Pitt smoking ban would be a breath of fresh air
As the number of smokers in the United States continues to decline, so does the number of places they can light up in public legally. The Centers for Disease Control estimated 17.8 percent of adults in the United States were smokers in 2013 (the most recent year that data is available). Back in 2005, that number was 21 percent.
Malls, office buildings, many hospital campuses and many restaurants no longer allow smoking. Think about it – when was the last time you were asked if you wanted to be seated in smoking or non-smoking when going out to eat?
And, if it goes through, the University of Pittsburgh will become the largest university in the state to ban smoking campus-wide. Ironically, the discussion began when students and faculty of the university told administrators that people were consistently smoking outside of the School of Public Health and outside of other buildings on campus. Currently, all of Pitt’s buildings and its vehicles are non-smoking, and smoking is prohibited within 15 feet of buildings’ main entrances and heating and air conditioning vents.

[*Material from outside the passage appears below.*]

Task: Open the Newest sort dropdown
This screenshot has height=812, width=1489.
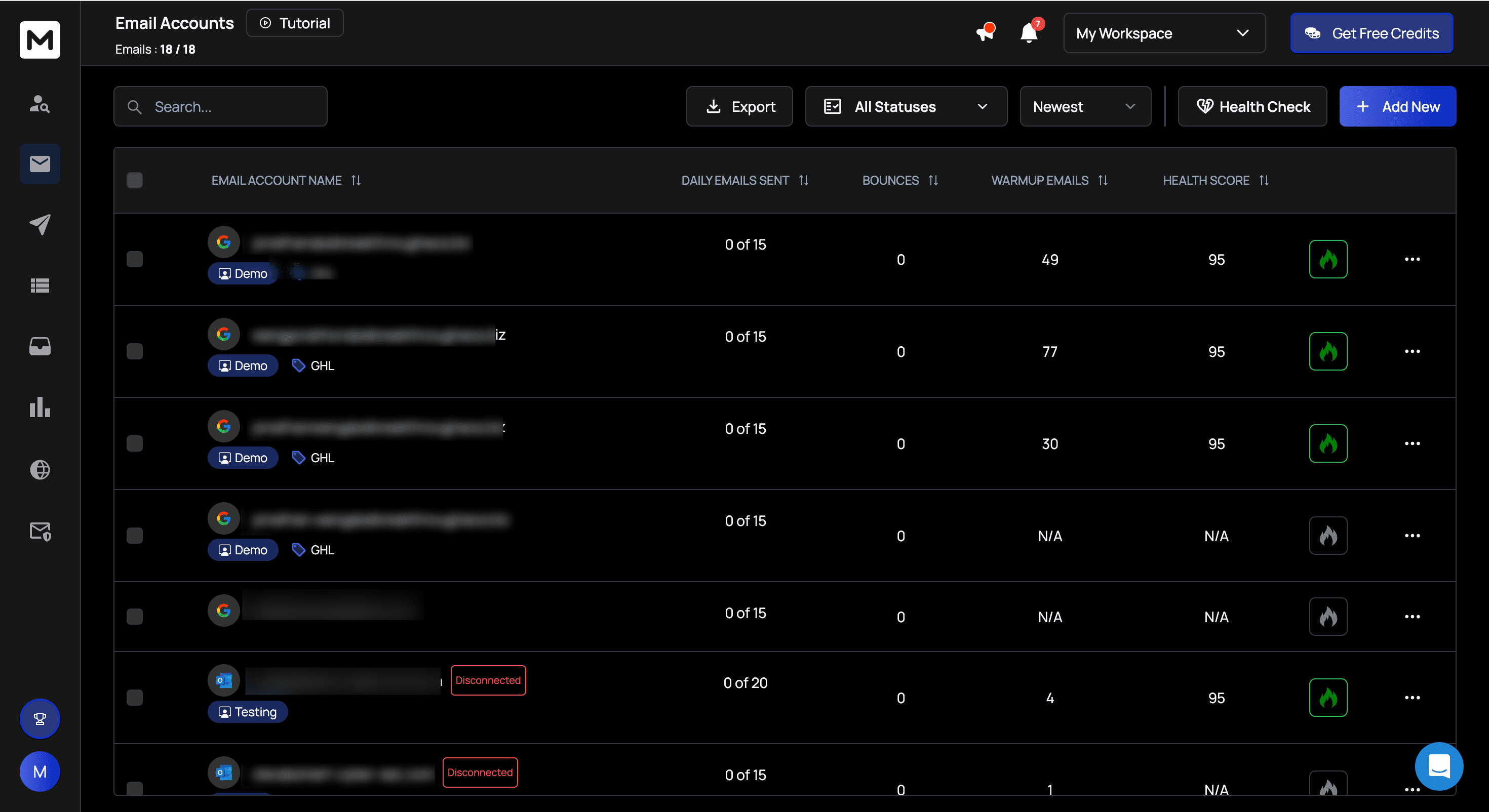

Of course, a city campus like Pitt’s will have some challenges determining where university property ends and public property starts. However, according to an article in the Pittsburgh Tribune Review, Pitt will look at other urban campuses that have banned smoking, including New York University in New York City and George Washington University in Washington, D.C., for guidance.
If Pitt passes the ban – which could take some time, as proper steps need to be taken – it will join at least 1,620 other colleges and universities in the country, according to the American Nonsmokers’ Rights Foundation. It’s worth nothing that 769 of those schools also prohibit the use of e-cigarettes.
We hope that the University of Pittsburgh is successful in passing the ban. The days where smoking was looked at as glamorous and sophisticated are long gone. Just because secondhand smoke is outdoors does not mean it is not still harmful. Moreover, perhaps the ban will be a deterrent to current smokers and give them another reason to quit.
If Pitt bans smoking campus-wide, it will take the prestigious university to a new level.